Assignment >> In the copy, include no pictures. Reproduce the rest of the entries exactly.

Source material >>
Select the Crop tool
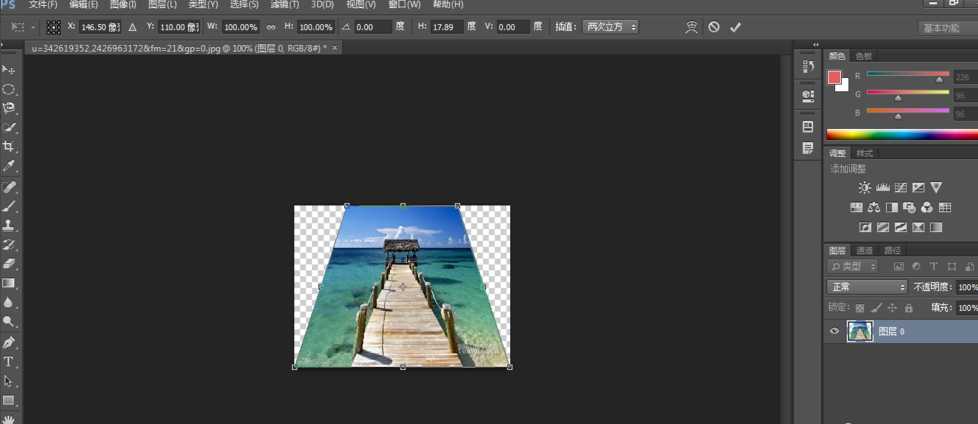[9, 147]
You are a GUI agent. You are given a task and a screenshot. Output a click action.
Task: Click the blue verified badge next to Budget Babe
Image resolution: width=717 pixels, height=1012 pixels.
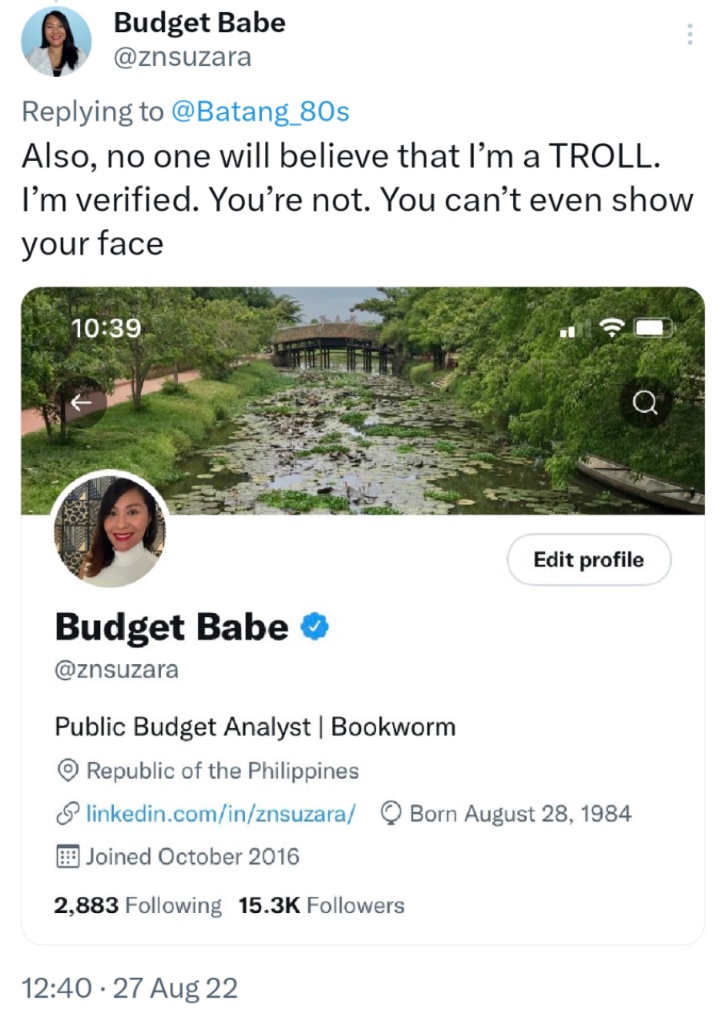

Completed task >>
Select the Crop tool
[9, 147]
You are a GUI agent. You are given a task and a screenshot. Output a click action.
Task: Click the blue verified badge next to Budget Babe
Image resolution: width=717 pixels, height=1012 pixels.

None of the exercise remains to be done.